Segment Start: INPUT

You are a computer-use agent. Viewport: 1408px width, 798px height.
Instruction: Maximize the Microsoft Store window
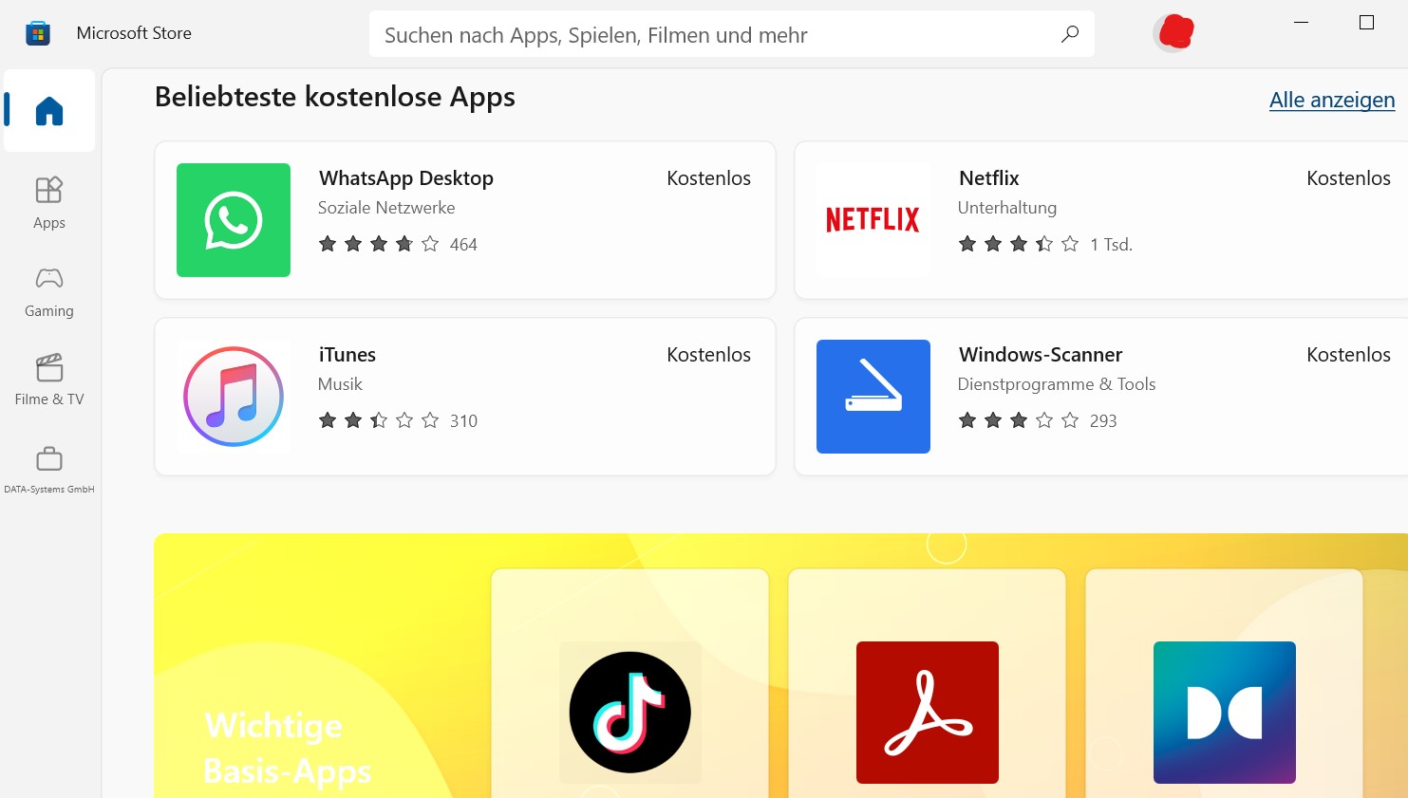pyautogui.click(x=1366, y=22)
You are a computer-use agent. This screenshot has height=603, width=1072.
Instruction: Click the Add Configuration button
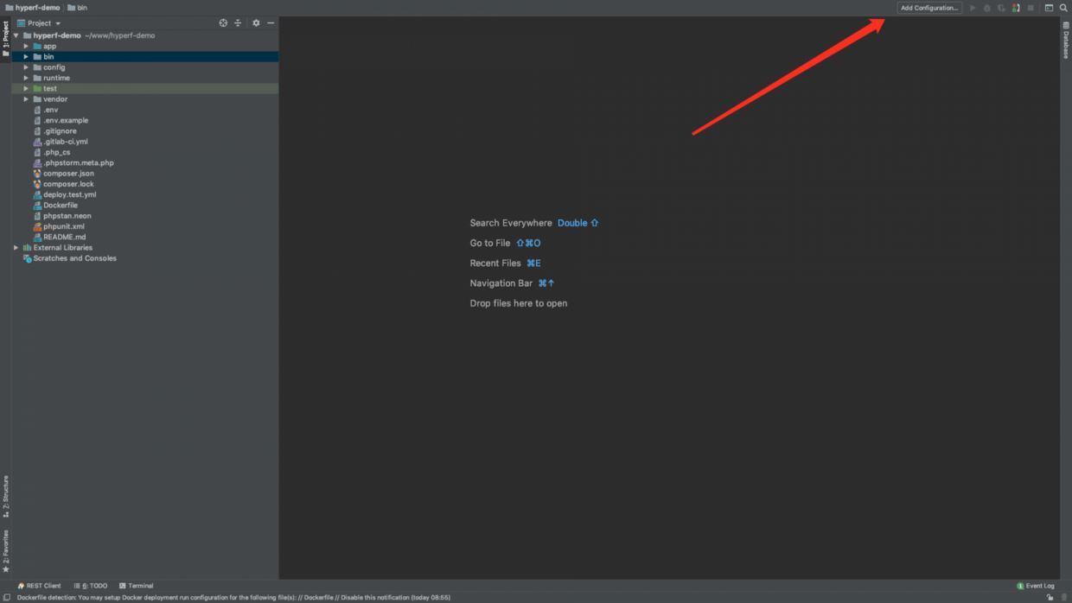929,8
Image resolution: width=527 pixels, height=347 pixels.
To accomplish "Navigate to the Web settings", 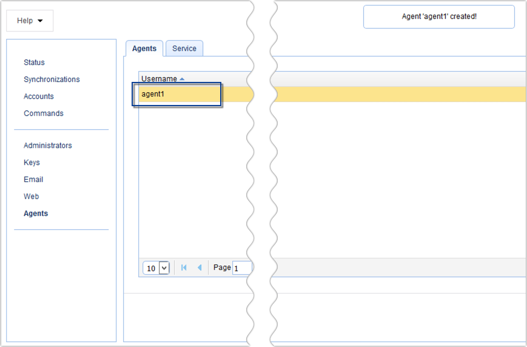I will [31, 197].
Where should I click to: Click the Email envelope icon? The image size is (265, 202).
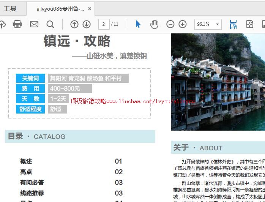[x=34, y=24]
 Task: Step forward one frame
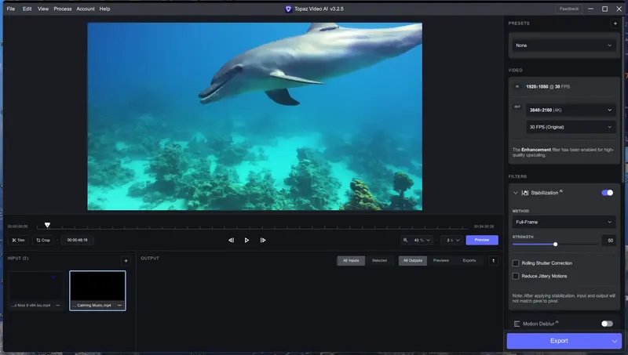(263, 241)
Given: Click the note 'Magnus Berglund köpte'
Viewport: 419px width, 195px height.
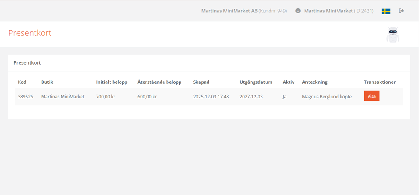Looking at the screenshot, I should [327, 97].
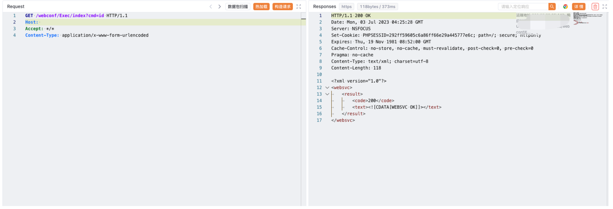Go to the previous request with left arrow

coord(211,7)
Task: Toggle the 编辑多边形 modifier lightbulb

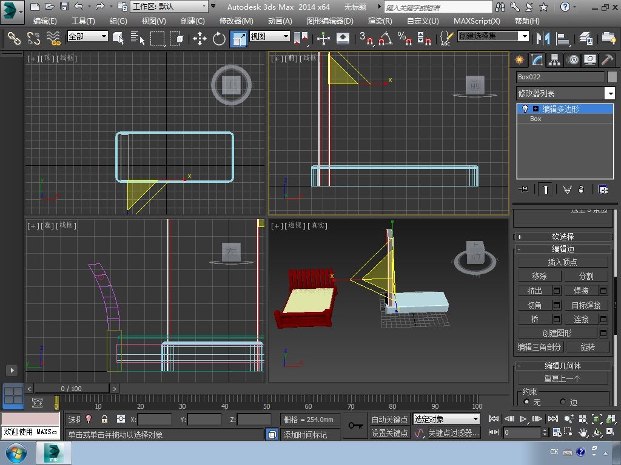Action: click(x=525, y=109)
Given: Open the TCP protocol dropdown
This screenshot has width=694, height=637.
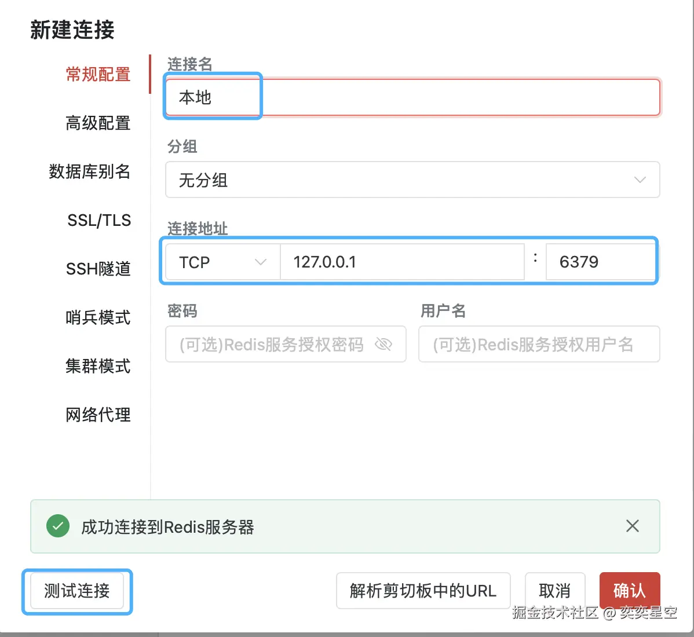Looking at the screenshot, I should coord(222,262).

Segment End: INPUT

> INSTRUCTIONS TO FOLLOW:
From the line with "Viewport: 419px width, 195px height." down to the final line of the entries above, repeat each line exactly; omit the pictures.

> ANSWER:
Viewport: 419px width, 195px height.
Looking at the screenshot, I should [327, 97].
Go to the previous request with left arrow

coord(211,7)
Task: Toggle the 编辑多边形 modifier lightbulb

Action: click(x=525, y=109)
Given: Open the TCP protocol dropdown
This screenshot has width=694, height=637.
Looking at the screenshot, I should coord(222,262).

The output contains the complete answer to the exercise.